A. As used in this section:

(1)     “340B drug” means a drug that is purchased at a discount in accordance with the 340B program requirements;

(2)     “340B program” means the federal drug pricing program created pursuant to 42 U.S.C. § 256b;

(3)     “covered entity” means an entity participating in the 340B program; and

(4)     “pharmacy benefits manager” means an entity that provides pharmacy benefits management services.
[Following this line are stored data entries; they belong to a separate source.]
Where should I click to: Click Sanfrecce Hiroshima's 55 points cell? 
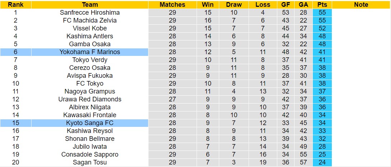click(x=322, y=13)
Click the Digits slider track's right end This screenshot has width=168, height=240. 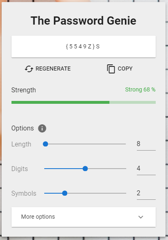(125, 169)
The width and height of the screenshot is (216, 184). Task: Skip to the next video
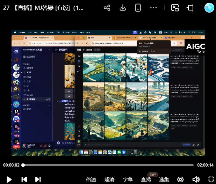pos(38,179)
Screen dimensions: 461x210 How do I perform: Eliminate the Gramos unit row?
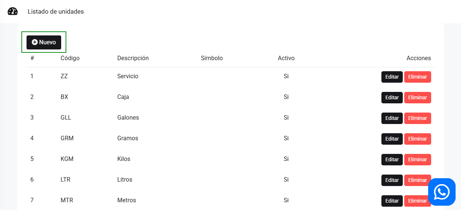click(x=417, y=139)
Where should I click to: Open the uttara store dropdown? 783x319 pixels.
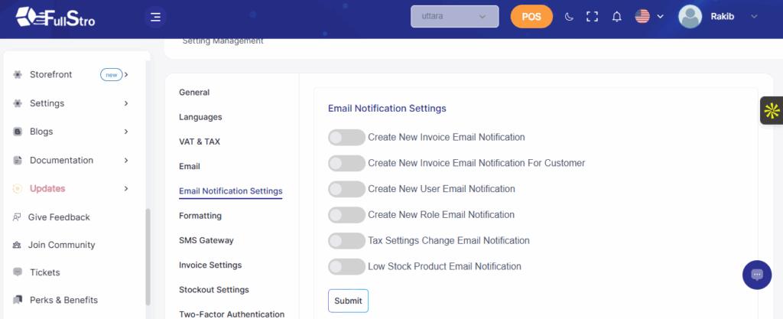[x=454, y=17]
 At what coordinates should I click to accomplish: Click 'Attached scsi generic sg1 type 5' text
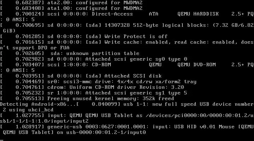136,93
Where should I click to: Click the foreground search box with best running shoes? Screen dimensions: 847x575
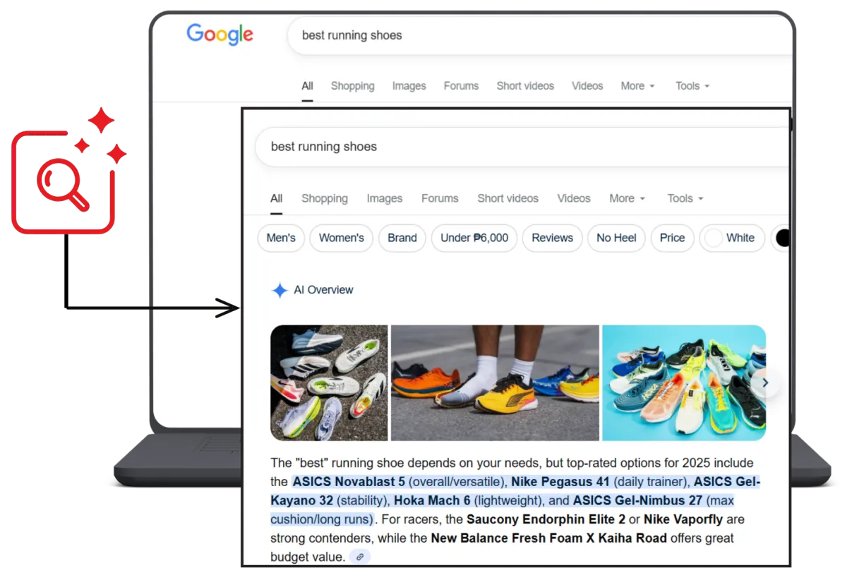pyautogui.click(x=522, y=147)
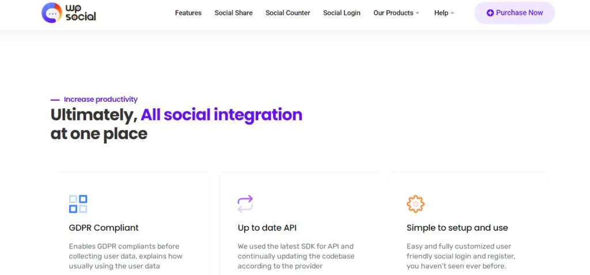Go to the Social Share page
The image size is (590, 275).
tap(233, 13)
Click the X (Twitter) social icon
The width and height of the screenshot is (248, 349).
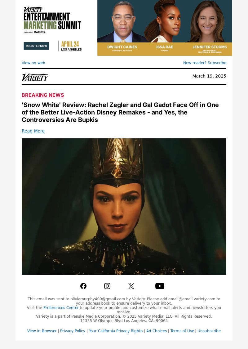131,286
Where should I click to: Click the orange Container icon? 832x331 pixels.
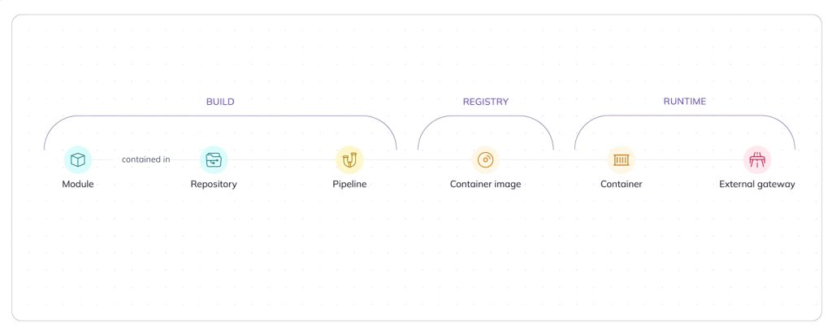(622, 159)
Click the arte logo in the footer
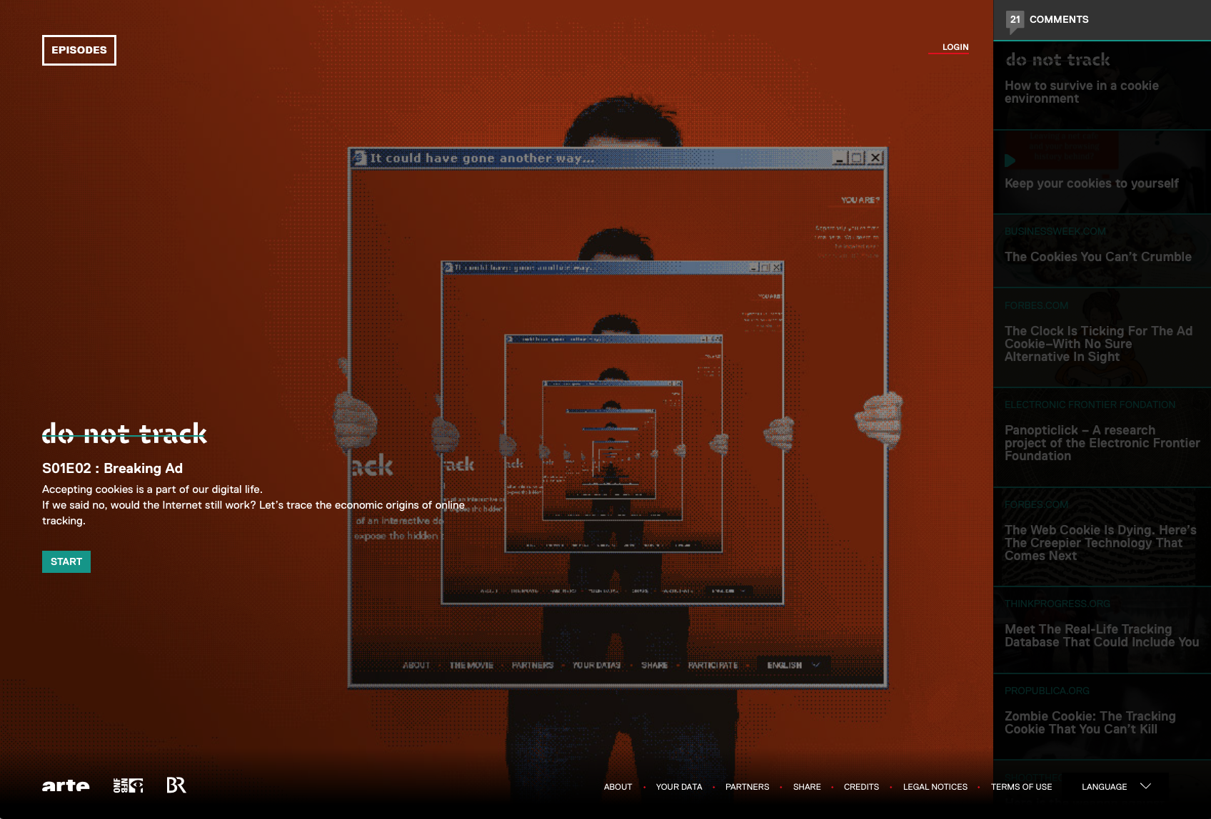 66,786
B. A pharmacy benefits manager or a third party shall not discriminate against a covered entity on the basis of its participation in the 340B program by:

(1)     reimbursing a covered entity for a 340B drug at a rate lower than that paid for the same drug to pharmacies, similar in prescription volume, that are non-covered entities;

(2)     assessing a fee, chargeback or other adjustment to the covered entity that is not assessed to non-covered entities;

(3)     imposing a provision that prevents or interferes with a person’s choice to receive 340B drugs from a covered entity; or

(4)     imposing terms or conditions that differ from terms or conditions imposed on a non-covered entity, including:

(a) restricting or requiring participation in a pharmacy network;

(b) requiring more frequent auditing or a broader scope of audit for inventory management systems using generally accepted accounting principles;

(c) requiring a covered entity to reverse, resubmit or clarify a claim after the initial adjudication, unless these actions are in the normal course of pharmacy business and not related to the 340B program; or

(d) charging an additional fee or provision that prevents or interferes with an individual’s choice to receive a 340B drug from a covered entity.